> **Your instructions**
An exact reproduction of all the entries below is required.

Collected data entries
══════════

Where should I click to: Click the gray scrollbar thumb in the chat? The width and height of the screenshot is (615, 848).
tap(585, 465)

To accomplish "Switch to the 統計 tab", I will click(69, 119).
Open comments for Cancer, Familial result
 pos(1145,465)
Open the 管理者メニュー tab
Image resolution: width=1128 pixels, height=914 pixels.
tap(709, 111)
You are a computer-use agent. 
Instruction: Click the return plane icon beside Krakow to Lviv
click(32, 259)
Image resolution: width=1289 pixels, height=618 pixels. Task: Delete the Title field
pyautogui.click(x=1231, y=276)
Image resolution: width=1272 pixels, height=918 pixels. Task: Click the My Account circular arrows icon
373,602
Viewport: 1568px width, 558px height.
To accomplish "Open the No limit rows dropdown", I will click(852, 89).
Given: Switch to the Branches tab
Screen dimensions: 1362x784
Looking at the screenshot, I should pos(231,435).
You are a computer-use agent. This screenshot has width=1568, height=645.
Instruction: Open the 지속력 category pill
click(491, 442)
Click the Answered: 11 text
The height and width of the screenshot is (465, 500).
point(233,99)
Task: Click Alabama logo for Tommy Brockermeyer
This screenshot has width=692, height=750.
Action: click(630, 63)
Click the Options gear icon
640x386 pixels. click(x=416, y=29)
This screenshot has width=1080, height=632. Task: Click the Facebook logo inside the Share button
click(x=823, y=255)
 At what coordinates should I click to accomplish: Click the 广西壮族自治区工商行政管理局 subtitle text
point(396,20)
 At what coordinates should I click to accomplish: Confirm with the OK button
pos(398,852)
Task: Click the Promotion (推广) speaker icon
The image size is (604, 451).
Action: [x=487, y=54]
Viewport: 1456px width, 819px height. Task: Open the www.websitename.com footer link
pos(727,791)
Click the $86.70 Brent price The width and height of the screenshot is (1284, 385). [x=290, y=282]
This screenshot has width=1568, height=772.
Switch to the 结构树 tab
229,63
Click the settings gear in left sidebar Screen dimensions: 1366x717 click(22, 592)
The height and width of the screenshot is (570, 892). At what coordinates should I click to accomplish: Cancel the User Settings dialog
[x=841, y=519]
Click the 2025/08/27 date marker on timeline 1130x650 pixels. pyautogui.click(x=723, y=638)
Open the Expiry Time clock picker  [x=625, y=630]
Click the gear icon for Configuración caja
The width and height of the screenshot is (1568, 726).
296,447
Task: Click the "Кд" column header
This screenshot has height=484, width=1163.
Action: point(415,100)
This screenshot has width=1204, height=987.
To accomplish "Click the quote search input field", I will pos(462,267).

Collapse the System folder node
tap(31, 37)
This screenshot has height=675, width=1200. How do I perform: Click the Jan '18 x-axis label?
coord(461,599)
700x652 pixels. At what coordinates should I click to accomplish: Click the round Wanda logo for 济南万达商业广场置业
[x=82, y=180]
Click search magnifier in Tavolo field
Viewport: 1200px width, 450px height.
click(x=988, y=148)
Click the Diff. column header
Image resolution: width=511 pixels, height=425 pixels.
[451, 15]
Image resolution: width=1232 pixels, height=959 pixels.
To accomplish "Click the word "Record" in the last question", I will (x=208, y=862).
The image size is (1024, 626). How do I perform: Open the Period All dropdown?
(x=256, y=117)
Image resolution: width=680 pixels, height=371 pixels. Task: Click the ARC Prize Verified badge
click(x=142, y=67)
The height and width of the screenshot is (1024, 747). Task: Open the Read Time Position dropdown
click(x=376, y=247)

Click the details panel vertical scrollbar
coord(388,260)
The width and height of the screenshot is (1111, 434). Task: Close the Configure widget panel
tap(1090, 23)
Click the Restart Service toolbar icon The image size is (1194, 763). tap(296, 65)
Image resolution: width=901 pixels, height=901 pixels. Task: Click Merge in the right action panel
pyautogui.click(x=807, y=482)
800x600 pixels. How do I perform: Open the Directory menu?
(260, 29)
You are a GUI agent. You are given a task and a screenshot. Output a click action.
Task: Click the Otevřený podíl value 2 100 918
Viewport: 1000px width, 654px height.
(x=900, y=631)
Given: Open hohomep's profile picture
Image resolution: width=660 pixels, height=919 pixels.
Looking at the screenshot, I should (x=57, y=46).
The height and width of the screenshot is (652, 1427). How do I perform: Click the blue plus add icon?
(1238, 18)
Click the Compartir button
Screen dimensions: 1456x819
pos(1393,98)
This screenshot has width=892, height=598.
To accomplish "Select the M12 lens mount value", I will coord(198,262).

══════════

> **Response area**
Where should I click to: Click the gray scrollbar thumb in the chat? The width and height of the screenshot is (615, 848).
tap(585, 465)

To accomplish "Switch to the 統計 tab", I will click(69, 119).
Open comments for Cancer, Familial result
 pos(1145,465)
Open the 管理者メニュー tab
Image resolution: width=1128 pixels, height=914 pixels.
tap(709, 111)
You are a computer-use agent. 
Instruction: Click the return plane icon beside Krakow to Lviv
click(32, 259)
Image resolution: width=1289 pixels, height=618 pixels. Task: Delete the Title field
pyautogui.click(x=1231, y=276)
Image resolution: width=1272 pixels, height=918 pixels. Task: Click the My Account circular arrows icon
373,602
Viewport: 1568px width, 558px height.
To accomplish "Open the No limit rows dropdown", I will click(852, 89).
Given: Switch to the Branches tab
Screen dimensions: 1362x784
Looking at the screenshot, I should pos(231,435).
You are a computer-use agent. This screenshot has width=1568, height=645.
Instruction: Open the 지속력 category pill
click(491, 442)
Click the Answered: 11 text
The height and width of the screenshot is (465, 500).
point(233,99)
Task: Click Alabama logo for Tommy Brockermeyer
This screenshot has width=692, height=750.
Action: click(630, 63)
Click the Options gear icon
640x386 pixels. click(x=416, y=29)
This screenshot has width=1080, height=632. Task: Click the Facebook logo inside the Share button
click(x=823, y=255)
 At what coordinates should I click to accomplish: Click the 广西壮族自治区工商行政管理局 subtitle text
point(396,20)
 At what coordinates should I click to accomplish: Confirm with the OK button
pos(398,852)
Task: Click the Promotion (推广) speaker icon
The image size is (604, 451).
Action: [x=487, y=54]
Viewport: 1456px width, 819px height. Task: Open the www.websitename.com footer link
pos(727,791)
Click the $86.70 Brent price The width and height of the screenshot is (1284, 385). [x=290, y=282]
This screenshot has width=1568, height=772.
Switch to the 结构树 tab
229,63
Click the settings gear in left sidebar Screen dimensions: 1366x717 click(22, 592)
The height and width of the screenshot is (570, 892). At what coordinates should I click to accomplish: Cancel the User Settings dialog
[x=841, y=519]
Click the 2025/08/27 date marker on timeline 1130x650 pixels. pyautogui.click(x=723, y=638)
Open the Expiry Time clock picker  [x=625, y=630]
Click the gear icon for Configuración caja
The width and height of the screenshot is (1568, 726).
296,447
Task: Click the "Кд" column header
This screenshot has height=484, width=1163.
Action: point(415,100)
This screenshot has width=1204, height=987.
To accomplish "Click the quote search input field", I will pos(462,267).

Collapse the System folder node
tap(31, 37)
This screenshot has height=675, width=1200. How do I perform: Click the Jan '18 x-axis label?
coord(461,599)
700x652 pixels. At what coordinates should I click to accomplish: Click the round Wanda logo for 济南万达商业广场置业
[x=82, y=180]
Click search magnifier in Tavolo field
Viewport: 1200px width, 450px height.
click(x=988, y=148)
Click the Diff. column header
Image resolution: width=511 pixels, height=425 pixels.
[451, 15]
Image resolution: width=1232 pixels, height=959 pixels.
To accomplish "Click the word "Record" in the last question", I will (x=208, y=862).
The image size is (1024, 626). How do I perform: Open the Period All dropdown?
(x=256, y=117)
Image resolution: width=680 pixels, height=371 pixels. Task: Click the ARC Prize Verified badge
click(x=142, y=67)
The height and width of the screenshot is (1024, 747). Task: Open the Read Time Position dropdown
click(x=376, y=247)

Click the details panel vertical scrollbar
coord(388,260)
The width and height of the screenshot is (1111, 434). Task: Close the Configure widget panel
tap(1090, 23)
Click the Restart Service toolbar icon The image size is (1194, 763). tap(296, 65)
Image resolution: width=901 pixels, height=901 pixels. Task: Click Merge in the right action panel
pyautogui.click(x=807, y=482)
800x600 pixels. How do I perform: Open the Directory menu?
(260, 29)
You are a GUI agent. You are given a task and a screenshot. Output a click action.
Task: Click the Otevřený podíl value 2 100 918
Viewport: 1000px width, 654px height.
(x=900, y=631)
Given: Open hohomep's profile picture
Image resolution: width=660 pixels, height=919 pixels.
Looking at the screenshot, I should (x=57, y=46).
The height and width of the screenshot is (652, 1427). How do I perform: Click the blue plus add icon?
(1238, 18)
Click the Compartir button
Screen dimensions: 1456x819
pos(1393,98)
This screenshot has width=892, height=598.
To accomplish "Select the M12 lens mount value", I will coord(198,262).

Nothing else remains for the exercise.